(Stored records)
════════

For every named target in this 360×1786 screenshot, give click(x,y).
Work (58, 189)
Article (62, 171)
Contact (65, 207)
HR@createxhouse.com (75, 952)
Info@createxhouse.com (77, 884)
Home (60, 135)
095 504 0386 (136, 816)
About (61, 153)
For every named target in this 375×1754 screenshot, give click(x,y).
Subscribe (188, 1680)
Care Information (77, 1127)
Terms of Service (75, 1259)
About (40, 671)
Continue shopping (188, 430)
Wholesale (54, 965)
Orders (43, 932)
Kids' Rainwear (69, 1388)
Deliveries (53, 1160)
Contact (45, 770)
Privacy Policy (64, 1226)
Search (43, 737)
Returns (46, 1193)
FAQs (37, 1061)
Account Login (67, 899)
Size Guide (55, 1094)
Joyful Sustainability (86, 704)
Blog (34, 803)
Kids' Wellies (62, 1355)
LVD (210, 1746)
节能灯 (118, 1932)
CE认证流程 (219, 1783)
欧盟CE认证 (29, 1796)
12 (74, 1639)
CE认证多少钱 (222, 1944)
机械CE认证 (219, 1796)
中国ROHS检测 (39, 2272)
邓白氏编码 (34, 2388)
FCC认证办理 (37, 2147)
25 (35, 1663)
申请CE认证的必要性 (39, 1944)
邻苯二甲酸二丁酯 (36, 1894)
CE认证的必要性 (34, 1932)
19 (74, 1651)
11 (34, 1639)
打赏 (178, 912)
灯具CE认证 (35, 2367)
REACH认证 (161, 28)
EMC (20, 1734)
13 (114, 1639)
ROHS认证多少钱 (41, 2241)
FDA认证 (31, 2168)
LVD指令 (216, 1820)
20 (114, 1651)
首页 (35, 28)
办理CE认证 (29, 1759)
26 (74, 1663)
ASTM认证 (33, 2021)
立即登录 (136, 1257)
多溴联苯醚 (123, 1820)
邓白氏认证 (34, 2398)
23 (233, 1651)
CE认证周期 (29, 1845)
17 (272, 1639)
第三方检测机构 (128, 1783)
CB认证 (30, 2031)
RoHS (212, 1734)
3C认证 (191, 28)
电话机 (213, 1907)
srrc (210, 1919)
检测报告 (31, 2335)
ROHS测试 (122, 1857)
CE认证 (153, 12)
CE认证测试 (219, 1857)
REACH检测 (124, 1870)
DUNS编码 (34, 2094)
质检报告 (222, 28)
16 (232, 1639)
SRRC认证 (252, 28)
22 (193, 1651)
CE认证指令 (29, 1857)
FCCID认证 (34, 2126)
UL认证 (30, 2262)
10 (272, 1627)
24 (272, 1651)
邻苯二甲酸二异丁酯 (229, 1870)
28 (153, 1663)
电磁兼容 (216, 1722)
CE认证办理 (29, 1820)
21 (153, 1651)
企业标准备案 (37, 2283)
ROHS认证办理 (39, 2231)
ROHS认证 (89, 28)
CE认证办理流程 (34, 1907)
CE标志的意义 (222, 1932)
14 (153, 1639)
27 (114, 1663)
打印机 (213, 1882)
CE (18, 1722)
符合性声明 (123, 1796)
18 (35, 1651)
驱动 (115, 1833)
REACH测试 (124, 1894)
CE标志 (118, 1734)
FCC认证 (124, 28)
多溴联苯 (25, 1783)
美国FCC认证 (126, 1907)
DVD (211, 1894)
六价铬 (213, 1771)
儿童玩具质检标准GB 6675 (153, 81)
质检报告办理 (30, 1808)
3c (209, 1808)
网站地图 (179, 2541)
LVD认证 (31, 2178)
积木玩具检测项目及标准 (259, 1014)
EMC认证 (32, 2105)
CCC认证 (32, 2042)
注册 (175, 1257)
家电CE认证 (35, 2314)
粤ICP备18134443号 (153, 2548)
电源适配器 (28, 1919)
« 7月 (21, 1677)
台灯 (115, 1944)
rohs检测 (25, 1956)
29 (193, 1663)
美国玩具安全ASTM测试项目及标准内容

════════

** WHAT IS BEING ASKED **
Nothing but the lines from the one with "REACH测试 (124, 1894)" through the final line of the data belongs in the answer, and they must match exactly.

** REPLY **
REACH测试 (124, 1894)
CE标志 (118, 1734)
FCC认证 (124, 28)
多溴联苯 (25, 1783)
美国FCC认证 (126, 1907)
DVD (211, 1894)
六价铬 (213, 1771)
儿童玩具质检标准GB 6675 (153, 81)
质检报告办理 (30, 1808)
3c (209, 1808)
网站地图 (179, 2541)
LVD认证 (31, 2178)
积木玩具检测项目及标准 (259, 1014)
EMC认证 (32, 2105)
CCC认证 (32, 2042)
注册 (175, 1257)
家电CE认证 (35, 2314)
粤ICP备18134443号 (153, 2548)
电源适配器 (28, 1919)
« 7月 (21, 1677)
台灯 (115, 1944)
rohs检测 (25, 1956)
29 (193, 1663)
美国玩具安全ASTM测试项目及标准内容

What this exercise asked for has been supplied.